Andy Warhol apparently intended that any two of the 12 episodes could be paired in whichever the combination the projectionist chose, with sound projected randomly by one of the two projectors. In theory, this would have allowed for many possible viewing experiences. The projection order described by Warhol's friend and occasional collaborator Jonas Mekas in his contemporary review of the film suggested an experience in which the initial reels were all black-and-white, with the color reels creating a "climax of terror" at the tail end of the film.
The Italian DVD release of Chelsea Girls, however, fixes the 12 episodes into a set running order, with the color and B/W reels occasionally paired together. There are many moments in which the pairings are visually interesting - the film was obviously made with an artist's eye and the pairings for the DVD were given a lot of thought. Still, as I watched the film, I frequently wished that there would have been more thought given to the structure of the film. The seemingly random dispersion of sound leads to long stretches of silence and makes episodes without any sound seem inconsequential - rather than giving them an edge of mystery or intensity as they could have if the distribution of sound and pairing of images was more premeditated.

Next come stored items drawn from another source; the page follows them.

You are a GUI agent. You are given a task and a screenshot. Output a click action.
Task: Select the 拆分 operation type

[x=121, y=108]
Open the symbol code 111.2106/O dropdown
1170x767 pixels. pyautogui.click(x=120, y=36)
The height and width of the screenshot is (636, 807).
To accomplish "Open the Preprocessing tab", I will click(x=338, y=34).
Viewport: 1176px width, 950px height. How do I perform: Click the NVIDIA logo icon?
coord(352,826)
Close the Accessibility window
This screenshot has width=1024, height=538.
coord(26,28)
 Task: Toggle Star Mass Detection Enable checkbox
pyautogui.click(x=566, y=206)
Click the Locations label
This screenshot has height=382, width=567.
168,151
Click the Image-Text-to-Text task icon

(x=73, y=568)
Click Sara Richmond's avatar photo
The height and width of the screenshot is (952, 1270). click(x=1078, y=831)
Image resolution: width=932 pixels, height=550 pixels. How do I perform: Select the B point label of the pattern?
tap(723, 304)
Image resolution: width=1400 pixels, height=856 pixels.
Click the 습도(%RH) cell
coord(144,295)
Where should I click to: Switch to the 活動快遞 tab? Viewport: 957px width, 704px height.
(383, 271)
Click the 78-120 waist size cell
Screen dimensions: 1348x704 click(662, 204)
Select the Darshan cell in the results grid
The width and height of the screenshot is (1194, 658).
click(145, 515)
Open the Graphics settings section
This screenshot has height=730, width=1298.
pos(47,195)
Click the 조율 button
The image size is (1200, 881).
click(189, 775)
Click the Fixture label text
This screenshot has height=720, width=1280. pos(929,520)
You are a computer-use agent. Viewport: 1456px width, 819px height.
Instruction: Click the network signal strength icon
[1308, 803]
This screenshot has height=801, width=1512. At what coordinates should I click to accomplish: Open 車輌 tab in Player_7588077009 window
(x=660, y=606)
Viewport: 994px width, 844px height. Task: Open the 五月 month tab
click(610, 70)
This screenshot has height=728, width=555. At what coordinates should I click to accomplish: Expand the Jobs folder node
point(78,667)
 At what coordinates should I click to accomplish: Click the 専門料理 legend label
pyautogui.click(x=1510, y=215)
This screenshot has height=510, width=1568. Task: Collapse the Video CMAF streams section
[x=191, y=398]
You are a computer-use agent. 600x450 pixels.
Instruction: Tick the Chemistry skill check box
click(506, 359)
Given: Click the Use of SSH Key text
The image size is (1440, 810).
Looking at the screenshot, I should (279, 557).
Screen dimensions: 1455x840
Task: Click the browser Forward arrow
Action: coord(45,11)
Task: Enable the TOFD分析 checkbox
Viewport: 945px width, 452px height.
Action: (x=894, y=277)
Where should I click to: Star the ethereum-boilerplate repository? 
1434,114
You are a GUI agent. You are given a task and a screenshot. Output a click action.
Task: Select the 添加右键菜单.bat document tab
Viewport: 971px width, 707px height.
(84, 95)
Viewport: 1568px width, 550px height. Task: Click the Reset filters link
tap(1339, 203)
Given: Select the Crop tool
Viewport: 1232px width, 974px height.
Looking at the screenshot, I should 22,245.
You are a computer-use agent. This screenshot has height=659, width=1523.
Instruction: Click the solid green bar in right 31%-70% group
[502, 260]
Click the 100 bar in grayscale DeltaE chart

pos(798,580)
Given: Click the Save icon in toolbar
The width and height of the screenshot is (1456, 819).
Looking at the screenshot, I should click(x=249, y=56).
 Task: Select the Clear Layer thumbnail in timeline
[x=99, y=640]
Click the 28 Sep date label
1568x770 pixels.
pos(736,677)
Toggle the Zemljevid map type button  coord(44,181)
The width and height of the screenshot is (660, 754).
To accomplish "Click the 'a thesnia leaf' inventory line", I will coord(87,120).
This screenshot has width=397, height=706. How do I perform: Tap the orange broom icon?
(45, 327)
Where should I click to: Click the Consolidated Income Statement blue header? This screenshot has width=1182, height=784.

The content also feels inconsequential from a contemporary viewpoint. Maybe in 1966, viewers would have been shocked to see real depictions of drug use, homosexuality, and general debauchery after only hearing about those things in passing or reading sanitized versions in crime novels. But today, there's very little that's shocking about Chelsea Girls, except sometimes its capacity to annoy or bore the viewer. Watching the pathetic characters on screen whine and abuse each other started to wear on me after a while. By the end, I started to wonder: Did this film come out of Andy Warhol's contempt for the underground scene on which he thrived? Or maybe it was just an attempt to show middle-class Americans a slice of the underground as a way of shocking them out of complacency. Either way, today it just seems like a relic of an almost forgotten past, a portrait of lost souls trapped in webs of their own making and (except for Nico) now lost to history.